:: Aim of the task ::
Leave out every picture, and restate word for word only the lines from the one containing "1024x628 pixels. At" through the end of the material.

__________

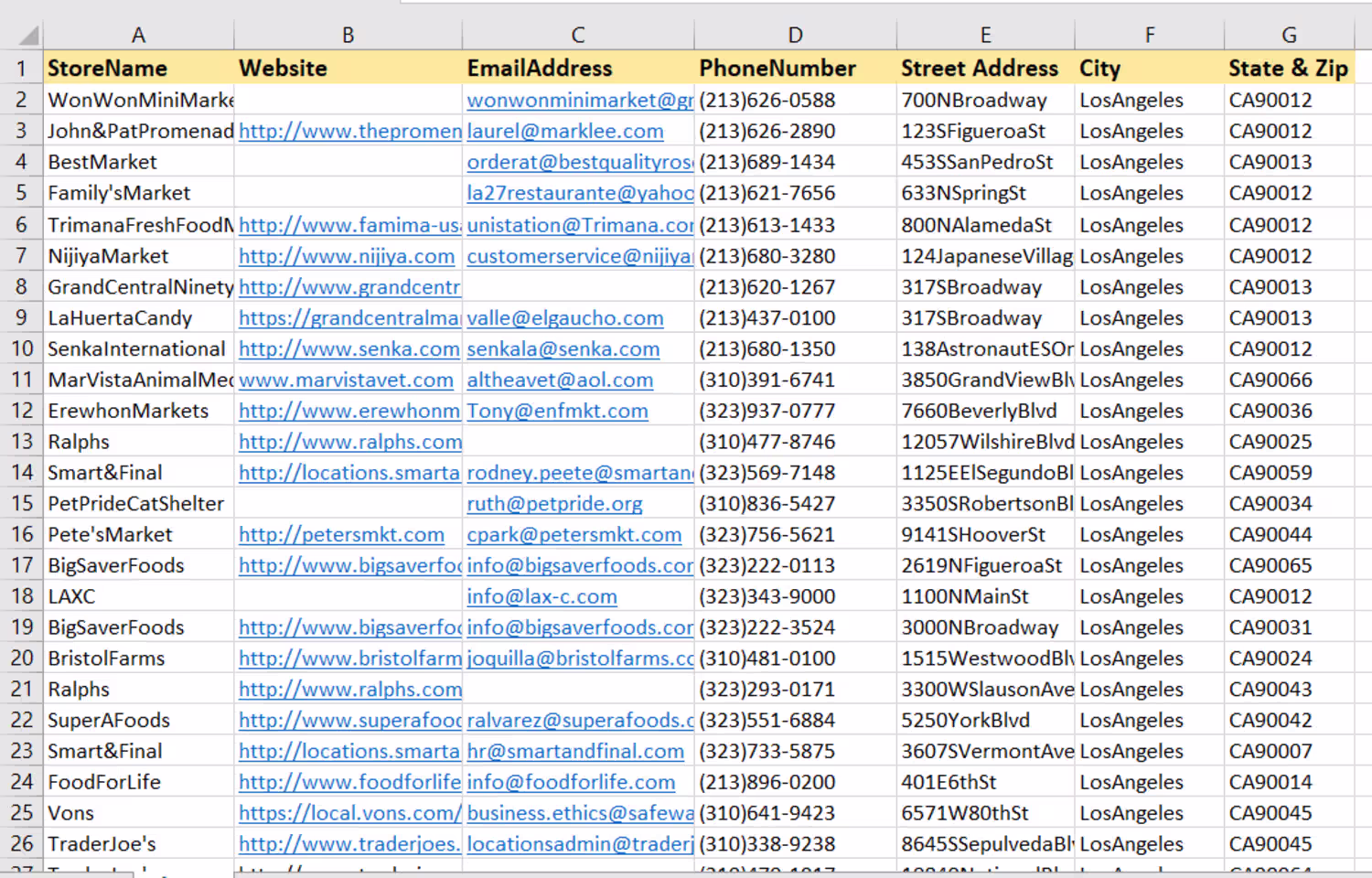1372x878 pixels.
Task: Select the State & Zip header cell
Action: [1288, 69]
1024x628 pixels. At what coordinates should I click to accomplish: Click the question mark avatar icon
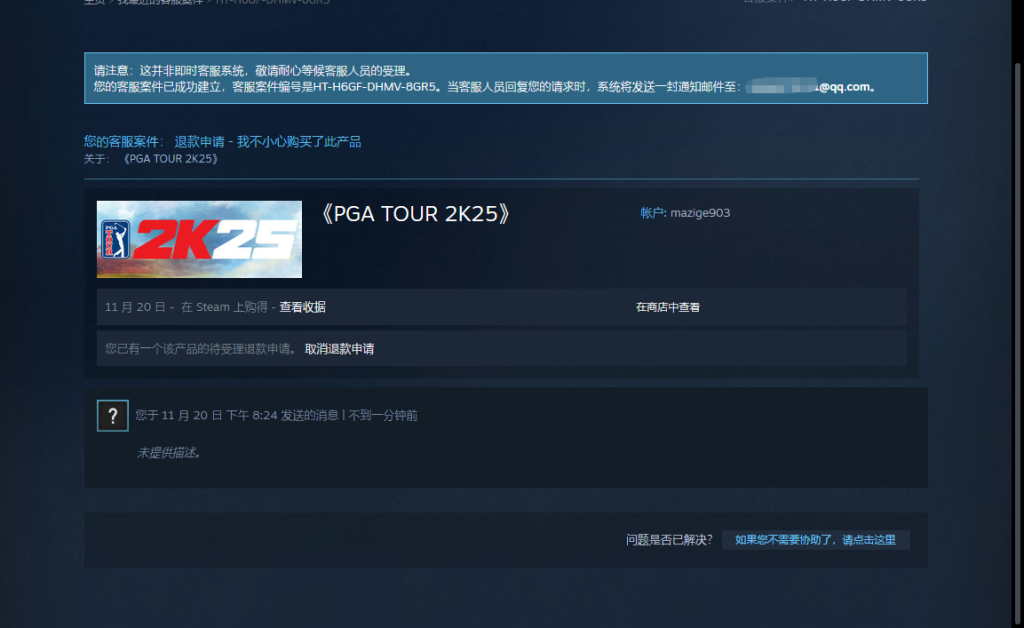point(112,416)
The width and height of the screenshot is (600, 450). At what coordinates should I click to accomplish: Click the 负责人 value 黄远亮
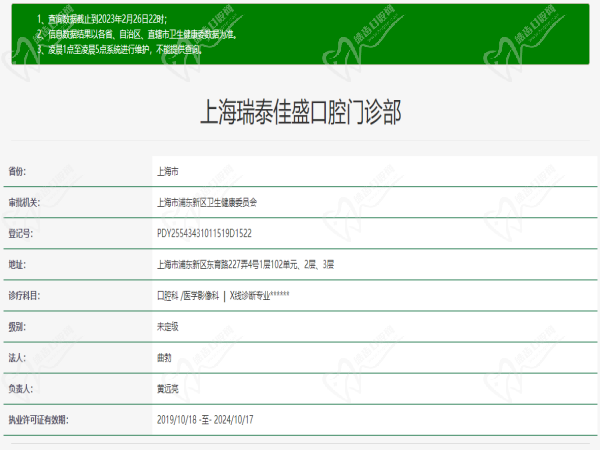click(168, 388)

__________

:: Task solution ::
1024x628 pixels. At what coordinates should I click to accomplish: Click the question mark avatar icon
point(112,416)
The width and height of the screenshot is (600, 450). At what coordinates should I click to accomplish: Click the 负责人 value 黄远亮
click(168, 388)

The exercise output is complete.